Aconteceu num sábado de quaresma. O primeiro achado das escavações foi sendo içado lentamente de sob a areia de Copacabana. O ébano dos sustenidos e bemóis ganhava a superfície refletindo o sol da manhãzinha, depois as 88 teclas de marfim e em seguida todo o piano de cauda. Na banqueta, um tanto estreita para duas pessoas, Villa lobos e Ernesto Nazareth tocavam a 4 mãos, ambos de fraque e sorrindo um para o outro. O charuto de Villa incomodou Elizeth, que passava de maiô e com o LP "Canção do Amor Demais" embaixo do braço. Aproveitava o mar enquanto não chegava a hora de brilhar no palco de uma boate da zona norte do Rio. Muito além da rebentação, e com a água já pelo pescoço, Vinícius contava os peixinhos a nadar no mar para saber se eram menos que os beijinhos que dera há pouco na boca da amada. E o guindaste abria alas puxando uma Chiquinha Gonzaga meio sem jeito e assustada, violão numa mão e arrastando Caymmi pela outra, um Dorival ranzinza a reivindicar que aquela não era a areia de Itapuã e que andara de fato morto, mas de saudade da Bahia. Uma outra prospecção trouxe dessa vez tenra e gorda coxa de frango assado. E como atrás de toda coxa de frango assado sempre vem um Dom João VI, lá estava o monarca a reboque, os dentes cravados na iguaria e ameaçando colocar a Guarda Real no encalço da Carla Camuratti, pelas supostas infâmias contra Dona Carlota Joaquina.
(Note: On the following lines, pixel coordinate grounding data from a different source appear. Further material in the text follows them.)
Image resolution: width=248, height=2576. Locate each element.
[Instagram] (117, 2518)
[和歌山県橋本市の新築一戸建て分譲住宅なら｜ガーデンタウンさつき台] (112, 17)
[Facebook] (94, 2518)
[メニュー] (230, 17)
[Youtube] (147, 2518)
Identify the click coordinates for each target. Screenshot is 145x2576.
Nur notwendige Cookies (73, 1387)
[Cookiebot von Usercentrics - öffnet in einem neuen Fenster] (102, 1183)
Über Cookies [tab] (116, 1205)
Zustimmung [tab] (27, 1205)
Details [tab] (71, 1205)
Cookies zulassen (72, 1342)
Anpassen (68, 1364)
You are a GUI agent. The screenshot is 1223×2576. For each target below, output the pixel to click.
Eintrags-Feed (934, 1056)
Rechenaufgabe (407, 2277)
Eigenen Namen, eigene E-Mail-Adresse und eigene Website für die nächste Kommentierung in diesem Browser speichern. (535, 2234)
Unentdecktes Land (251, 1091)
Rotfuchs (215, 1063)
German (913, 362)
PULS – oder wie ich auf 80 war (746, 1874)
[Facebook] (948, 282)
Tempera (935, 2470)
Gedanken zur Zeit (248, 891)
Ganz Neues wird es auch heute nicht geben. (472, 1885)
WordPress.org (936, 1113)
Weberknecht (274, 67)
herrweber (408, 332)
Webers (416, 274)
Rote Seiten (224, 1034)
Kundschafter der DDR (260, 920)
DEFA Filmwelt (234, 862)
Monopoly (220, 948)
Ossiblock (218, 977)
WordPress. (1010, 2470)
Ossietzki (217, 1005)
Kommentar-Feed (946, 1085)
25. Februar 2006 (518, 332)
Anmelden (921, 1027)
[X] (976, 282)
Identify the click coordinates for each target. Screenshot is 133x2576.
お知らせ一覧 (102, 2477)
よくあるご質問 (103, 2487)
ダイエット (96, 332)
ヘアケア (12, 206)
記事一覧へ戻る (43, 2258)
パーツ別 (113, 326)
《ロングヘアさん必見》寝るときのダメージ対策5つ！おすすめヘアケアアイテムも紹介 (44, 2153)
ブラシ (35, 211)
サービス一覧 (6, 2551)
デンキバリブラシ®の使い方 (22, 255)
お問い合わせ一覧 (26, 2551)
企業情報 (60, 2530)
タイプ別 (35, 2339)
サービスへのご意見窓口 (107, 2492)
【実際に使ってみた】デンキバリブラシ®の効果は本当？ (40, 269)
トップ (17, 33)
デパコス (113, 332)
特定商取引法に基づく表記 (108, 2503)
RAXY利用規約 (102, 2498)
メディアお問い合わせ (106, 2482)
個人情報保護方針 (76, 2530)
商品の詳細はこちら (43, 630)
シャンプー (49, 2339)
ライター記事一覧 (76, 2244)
Ao meio-dia e quinze foi a vez de Nelson Rodrigues, com as olheiras fundas do sono eterno, batucando freneticamente numa Remington descascada pela maresia os originais de "A morte como ela é". Acendeu um cigarro e, de onde estava, acenou para Vinícius, que entretido com a contagem de peixinhos deixou o autor de "Vestido de Noiva" a ver navios. E junto com as pessoas vinham coisas – mesas de telefone com pés de palito, fonógrafos da Casa Edson, sopas ainda fumegantes para os ressaqueiros do Café Nice, lampiões da Rua do Ouvidor. Mas eis que depois de um tempo o guindaste já não precisava trabalhar, pois objetos e ressuscitados eram cuspidos violentamente pela areia e ganhavam os ares como gêiseres, alguns deles à altura do Corcovado. O espetáculo maior se deu com a erupção de Carmem Miranda, do Bando da Lua e de boa parte do elenco da Rádio Nacional. Em meio a eles flanavam, como freezbes, discos de 78 rotações, bananas, abacaxis, balangandãs, batas rendadas, pulseiras de ouro e tudo o mais que baiana tem – ou tinha, no auge da sua glória.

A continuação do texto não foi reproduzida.